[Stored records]
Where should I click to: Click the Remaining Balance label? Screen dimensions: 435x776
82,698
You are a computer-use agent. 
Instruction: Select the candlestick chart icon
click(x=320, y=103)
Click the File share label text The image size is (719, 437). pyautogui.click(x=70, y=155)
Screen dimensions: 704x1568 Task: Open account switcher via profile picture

■ TASK GOAL
From the line with "Instruction: Select the" through the final line of the records, return each line exactly. Leave out the rest.

■ ANSWER BELOW
Instruction: Select the candlestick chart icon
click(x=320, y=103)
Click the File share label text The image size is (719, 437). pyautogui.click(x=70, y=155)
Screen dimensions: 704x1568 Task: Open account switcher via profile picture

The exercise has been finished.